13. The integrated customer intelligence platform of claim 8, further comprising a cyclicality analysis module to generate the at least one cyclicality factor.
14. The integrated customer intelligence platform of claim 8, further comprising a seasonality analysis model to generate the at least one seasonality factor.
15. A non-transitory computer-readable medium having stored thereon processor-executable instructions for performing operations comprising:
collecting customer market data for a customer account within the document management system, wherein the customer market data includes a set of customer characteristics, an engagement status of the customer, and at least one usage pattern of the customer;
analyzing the customer market data to generate a baseline heuristics assessment that includes at least one cyclicality factor and at least one seasonality factor, wherein each of the at least one cyclicality factor is assigned a probability score and each of the at least one seasonality factor is assigned a probability score;
applying a predictive heuristics model to the baseline heuristics assessment, the probability score of the at least one cyclicality factor, and the probability score of the at least one seasonality factor to identify or generate a plurality of actions to be taken with regards to the customer account, wherein each of the plurality of actions is assigned a probability score;
applying a strategy identification model to the plurality of actions from the predictive heuristics model and the customer market data collected within the document management system to identify or select an action to be taken with regards to the customer account, wherein the action is assigned a score by the strategy identification model;
determining whether the score for the action to be taken is equal or greater than a defined threshold for the customer account; and
recommending through the document management system that the action to be taken be implemented with regards to the customer account.

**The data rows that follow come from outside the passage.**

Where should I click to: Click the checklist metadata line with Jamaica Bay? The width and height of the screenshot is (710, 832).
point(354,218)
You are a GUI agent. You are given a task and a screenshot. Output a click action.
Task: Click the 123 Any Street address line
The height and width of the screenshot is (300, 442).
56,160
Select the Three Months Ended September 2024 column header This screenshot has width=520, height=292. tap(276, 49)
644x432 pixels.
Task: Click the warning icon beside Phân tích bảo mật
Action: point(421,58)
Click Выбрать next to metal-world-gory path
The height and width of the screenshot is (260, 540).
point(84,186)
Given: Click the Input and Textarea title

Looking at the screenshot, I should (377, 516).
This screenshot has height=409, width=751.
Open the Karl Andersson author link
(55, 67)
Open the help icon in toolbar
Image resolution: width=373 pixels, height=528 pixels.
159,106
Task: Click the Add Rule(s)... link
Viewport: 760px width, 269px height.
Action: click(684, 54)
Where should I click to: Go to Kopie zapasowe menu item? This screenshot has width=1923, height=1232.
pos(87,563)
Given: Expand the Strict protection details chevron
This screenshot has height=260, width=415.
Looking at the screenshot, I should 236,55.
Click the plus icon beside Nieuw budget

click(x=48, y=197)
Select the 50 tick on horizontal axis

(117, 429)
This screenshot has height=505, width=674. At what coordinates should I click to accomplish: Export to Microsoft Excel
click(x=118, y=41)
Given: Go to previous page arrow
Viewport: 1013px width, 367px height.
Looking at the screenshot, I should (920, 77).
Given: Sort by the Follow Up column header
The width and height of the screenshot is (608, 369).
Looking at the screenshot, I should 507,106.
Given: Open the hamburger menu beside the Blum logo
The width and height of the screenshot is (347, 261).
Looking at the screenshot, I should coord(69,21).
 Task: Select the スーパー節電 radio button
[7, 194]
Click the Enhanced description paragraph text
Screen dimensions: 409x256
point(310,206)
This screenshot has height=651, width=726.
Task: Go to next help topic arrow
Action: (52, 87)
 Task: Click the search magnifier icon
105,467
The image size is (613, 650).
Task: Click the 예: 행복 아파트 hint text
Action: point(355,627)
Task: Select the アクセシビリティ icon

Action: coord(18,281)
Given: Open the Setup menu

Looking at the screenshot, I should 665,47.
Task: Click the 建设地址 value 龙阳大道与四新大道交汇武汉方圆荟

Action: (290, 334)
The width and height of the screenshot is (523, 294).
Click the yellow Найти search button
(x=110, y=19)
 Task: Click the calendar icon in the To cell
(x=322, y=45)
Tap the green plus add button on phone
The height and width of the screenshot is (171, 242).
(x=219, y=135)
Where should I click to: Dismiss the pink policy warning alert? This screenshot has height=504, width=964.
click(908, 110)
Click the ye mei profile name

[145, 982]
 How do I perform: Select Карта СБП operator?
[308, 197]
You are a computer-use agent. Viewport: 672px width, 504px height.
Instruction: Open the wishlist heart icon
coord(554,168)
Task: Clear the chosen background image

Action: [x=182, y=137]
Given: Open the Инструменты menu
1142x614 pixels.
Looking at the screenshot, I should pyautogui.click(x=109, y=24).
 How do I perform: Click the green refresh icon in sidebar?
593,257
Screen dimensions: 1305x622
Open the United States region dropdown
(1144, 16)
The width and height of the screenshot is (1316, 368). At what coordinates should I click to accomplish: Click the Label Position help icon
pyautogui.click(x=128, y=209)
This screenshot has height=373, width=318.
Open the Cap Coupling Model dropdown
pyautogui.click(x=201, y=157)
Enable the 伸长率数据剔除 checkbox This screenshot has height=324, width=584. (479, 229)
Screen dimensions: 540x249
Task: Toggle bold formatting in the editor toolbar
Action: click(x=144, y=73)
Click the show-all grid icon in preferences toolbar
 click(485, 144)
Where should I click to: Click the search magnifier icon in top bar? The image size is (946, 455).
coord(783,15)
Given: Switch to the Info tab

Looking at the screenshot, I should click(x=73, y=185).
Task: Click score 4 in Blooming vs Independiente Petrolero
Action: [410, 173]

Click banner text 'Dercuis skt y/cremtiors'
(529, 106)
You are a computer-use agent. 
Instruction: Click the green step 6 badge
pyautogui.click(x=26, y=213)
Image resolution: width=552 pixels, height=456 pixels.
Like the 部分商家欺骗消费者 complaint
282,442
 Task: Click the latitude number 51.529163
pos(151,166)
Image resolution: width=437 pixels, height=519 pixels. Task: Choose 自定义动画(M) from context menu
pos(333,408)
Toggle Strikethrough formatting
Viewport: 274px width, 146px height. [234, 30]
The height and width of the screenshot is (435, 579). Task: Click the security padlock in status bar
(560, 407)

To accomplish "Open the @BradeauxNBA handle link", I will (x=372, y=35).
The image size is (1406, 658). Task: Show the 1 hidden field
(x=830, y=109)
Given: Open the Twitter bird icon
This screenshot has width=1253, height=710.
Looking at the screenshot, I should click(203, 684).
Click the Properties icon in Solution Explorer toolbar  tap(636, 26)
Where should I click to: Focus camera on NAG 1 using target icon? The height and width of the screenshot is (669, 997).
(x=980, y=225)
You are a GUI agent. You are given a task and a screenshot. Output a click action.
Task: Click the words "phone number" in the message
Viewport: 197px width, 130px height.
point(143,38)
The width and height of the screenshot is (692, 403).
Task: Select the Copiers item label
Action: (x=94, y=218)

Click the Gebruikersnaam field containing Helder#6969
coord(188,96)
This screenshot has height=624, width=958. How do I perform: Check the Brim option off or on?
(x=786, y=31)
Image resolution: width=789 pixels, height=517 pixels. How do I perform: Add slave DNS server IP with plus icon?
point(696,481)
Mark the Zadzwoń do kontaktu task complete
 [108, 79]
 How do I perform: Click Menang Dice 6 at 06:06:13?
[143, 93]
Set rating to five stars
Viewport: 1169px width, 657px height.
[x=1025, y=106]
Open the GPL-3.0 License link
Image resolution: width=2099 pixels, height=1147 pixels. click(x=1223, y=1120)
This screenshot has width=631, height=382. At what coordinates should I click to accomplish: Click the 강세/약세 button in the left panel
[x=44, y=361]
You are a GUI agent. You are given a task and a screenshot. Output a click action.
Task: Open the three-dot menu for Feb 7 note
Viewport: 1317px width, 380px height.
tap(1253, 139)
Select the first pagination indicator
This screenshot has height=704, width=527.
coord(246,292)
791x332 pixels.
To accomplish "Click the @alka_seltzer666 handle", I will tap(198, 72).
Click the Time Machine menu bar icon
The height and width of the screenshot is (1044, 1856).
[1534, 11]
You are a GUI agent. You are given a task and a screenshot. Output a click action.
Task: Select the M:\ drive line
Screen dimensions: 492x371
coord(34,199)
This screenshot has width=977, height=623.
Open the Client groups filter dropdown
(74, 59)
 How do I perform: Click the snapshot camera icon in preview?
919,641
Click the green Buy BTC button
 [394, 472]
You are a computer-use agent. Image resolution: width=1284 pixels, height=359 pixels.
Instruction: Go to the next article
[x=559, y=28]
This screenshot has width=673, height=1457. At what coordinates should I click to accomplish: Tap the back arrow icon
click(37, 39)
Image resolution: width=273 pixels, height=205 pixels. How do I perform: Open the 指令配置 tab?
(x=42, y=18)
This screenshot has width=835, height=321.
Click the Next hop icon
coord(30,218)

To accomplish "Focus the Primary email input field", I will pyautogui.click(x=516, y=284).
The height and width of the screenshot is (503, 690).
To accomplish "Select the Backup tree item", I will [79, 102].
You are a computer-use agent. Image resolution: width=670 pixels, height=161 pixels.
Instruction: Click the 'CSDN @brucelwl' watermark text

16. The non-transitory computer-readable medium of claim 15, wherein the operations further include applying a target audience identification model to the action to be taken to determine how to interact with the customer account within the document management system.
17. The non-transitory computer-readable medium of claim 15, wherein the operation of applying the predictive heuristics model includes assigning a weight to each of the at least one cyclicality factor and a weight to each of the at least one seasonality factor.
18. The non-transitory computer-readable medium of claim 15, wherein the operations further include displaying the recommended action to be taken at a user interface connected to the document management system.
19. The non-transitory computer-readable medium of claim 15, wherein the operations further include using a cyclicality analysis module to generate the at least one cyclicality factor.
20. The non-transitory computer-readable medium of claim 15, wherein the operations further include using a seasonality analysis model to generate the at least one seasonality factor.